Here's to students who are still allowed to be told that certain things are right and that other things are wrong... who understand what cheating is... who are excited about learning and want to expand their knowledge... whose teacher knows if they know the answer or not...

Is homeschooling "old-fashioned"? You betcha: the students don't use cell phones (or anything else) to cheat on their tests. They actually just learn the stuff. What a novel idea.

Thursday, July 9, 2009

How Firmly They've Been Nailed

John Piper today, on Twitter:

DEALING WITH YOUR SIN: Don't minimize how many times you've failed. But magnify how firmly they've been nailed (Col. 2:14).
updates

The Ignominy of Bikini Shopping with Your 8-Year-Old Daughter

I have a friend whose name is "Nasty." Not really, of course, but that's what everyone calls her. Everyone. Her real name is Helen, but years ago a young nephew laughingly decided to call his Aunt Helen - who was gardening and elbow-deep in dirt and mud at the time - "Aunt Dirty." That stuck, but just with family... until one unfortunate day at a party when some other friend asked, "What is it your nephew calls you? Aunt Nasty?" And that was that. She's been Nasty ever since. To everyone.

At least that's the way it was told to me when I met her some three decades ago at the age of twelve. She was an older lady (who isn't, when you're twelve?!) who lived near the bayfront condominium that my father's company kept for hosting visiting executives. When it wasn't in use, it was available for us to sit, oceanside, on the outside deck. We used it often. We met the neighbors, who became our friends. Aunt Nasty and her husband Chuck were among them.

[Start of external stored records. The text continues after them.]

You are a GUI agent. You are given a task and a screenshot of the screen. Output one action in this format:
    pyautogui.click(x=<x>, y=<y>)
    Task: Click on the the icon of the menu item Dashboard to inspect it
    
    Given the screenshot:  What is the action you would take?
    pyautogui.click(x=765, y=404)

Aunt Nasty lived at the beach. I mean that literally and figuratively, as she was actually out in the sun and surf just about daily. She was tanned to a deep golden brown year-round, and she always wore a bikini.

She has to be into her seventies by now. And though she and her husband have moved from that bayside condominium to a nearby oceanfront retirement community, Nasty still lives at the beach. Literally and figuratively. And she still wears a bikini.

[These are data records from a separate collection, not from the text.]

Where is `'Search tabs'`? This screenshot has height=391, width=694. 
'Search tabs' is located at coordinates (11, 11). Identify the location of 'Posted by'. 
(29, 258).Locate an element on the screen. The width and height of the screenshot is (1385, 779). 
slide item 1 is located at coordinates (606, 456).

What does all this have to do with The Ignominy of Bikini Shopping with Your 8-Year-Old Daughter? Everything. Because yesterday I went bikini shopping with my sweet EL.

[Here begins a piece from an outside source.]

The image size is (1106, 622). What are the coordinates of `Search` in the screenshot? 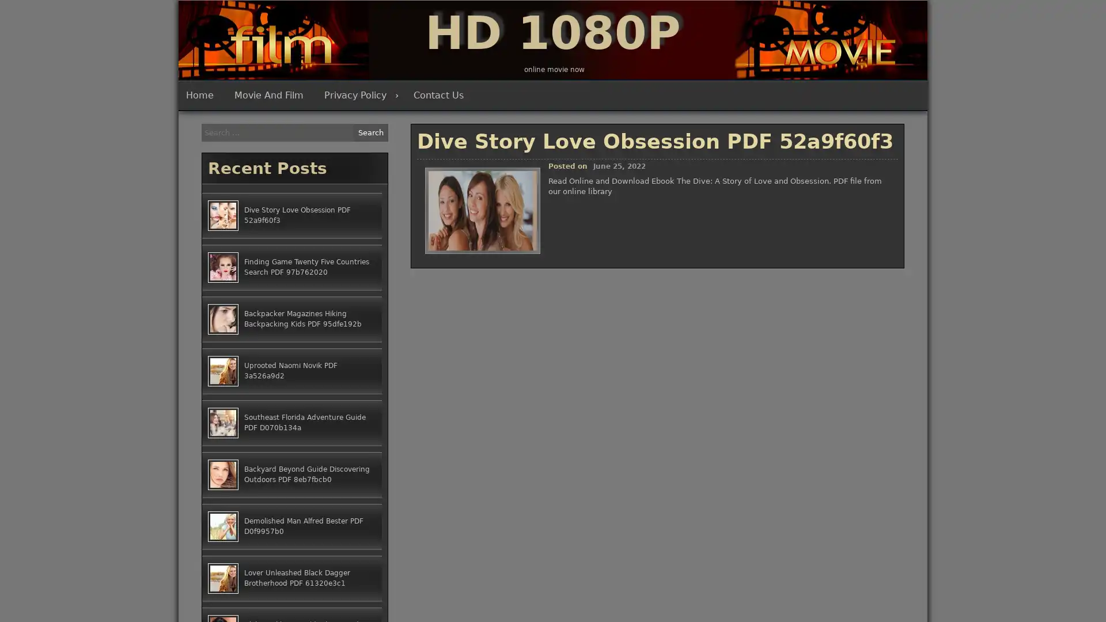 It's located at (370, 132).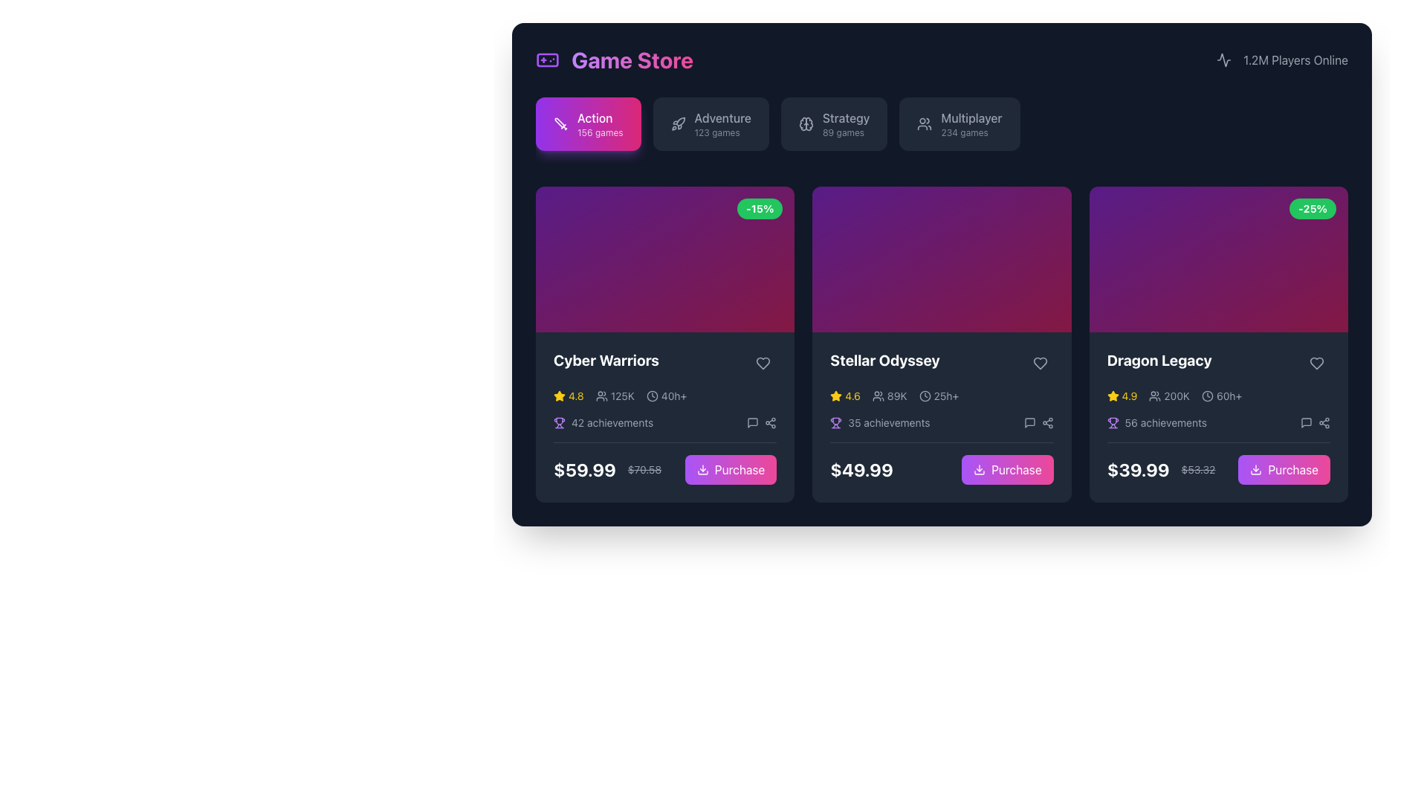  Describe the element at coordinates (1039, 363) in the screenshot. I see `the favorite toggle icon button located at the upper right corner of the 'Stellar Odyssey' content card to like or unlike the associated game or item` at that location.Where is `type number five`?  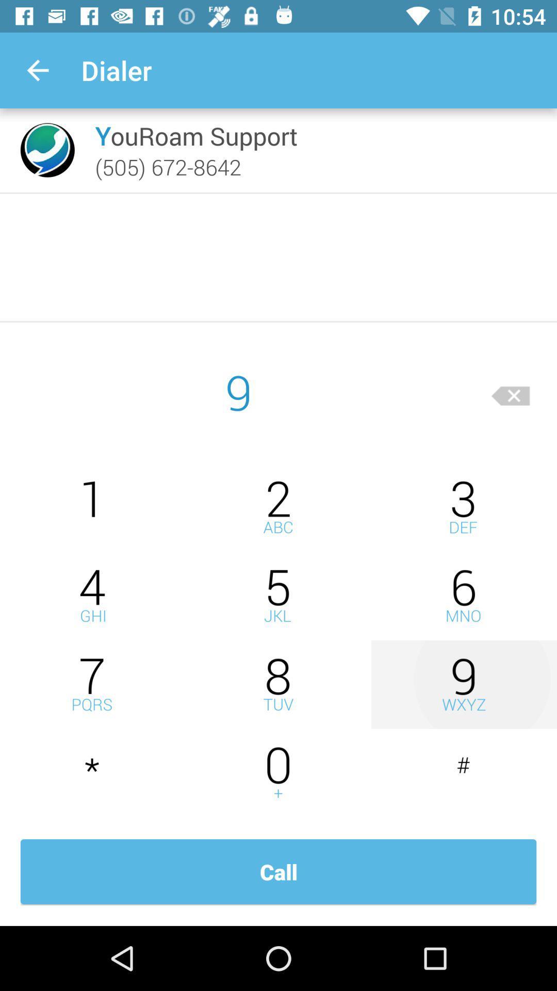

This was not bikini shopping for her, mind you, but for me. I have a secret stash of inexpensive bikinis that I wear only in the privacy of my own family... at Grampa's backyard pool when no guests are present, or at the beach when we are clustered as a family unit of private little beach chairs. Why? I've posted about this issue before (modesty and bikinis and why I wear one anyway), but I'll say it again here in the words of Nasty's husband, Chuck: "Since Helen wears a bikini, all the good parts glow in the dark."

So yesterday, I was picking up a couple of things at WalMart with my daughter EL, and we found a clearance rack of bikini separates. The price was right, so we decided to see if we could find any in my size. (You never know what is your size until you try them on, by the way, but I started at "extra large," at least with the bottoms! They were bikinis, after all... usually only skinny people wear them.)

Trying on bathing suits is never a fun thing, but trying on bikinis at 42, after giving birth four times, is downright depressing. The only way to lighten things up and turn them fun? Cram yourself into a fitting room with your 8-year old daughter while you do it...

EL, casually: "I don't want to be extra large when I grow up."
me: "Well, nobody wants to be extra large. You don't really choose to become extra large."
EL: "Well, they eat less. And they exercise. That seems like 'choice things' to me."

Then, a bit later, rather timidly: "Not to be rude, Mom, but let's leave that one for someone else..." Apparently, there's bad, and then there's really bad...

Oh, the price you pay for glow-in-the-dark good spots!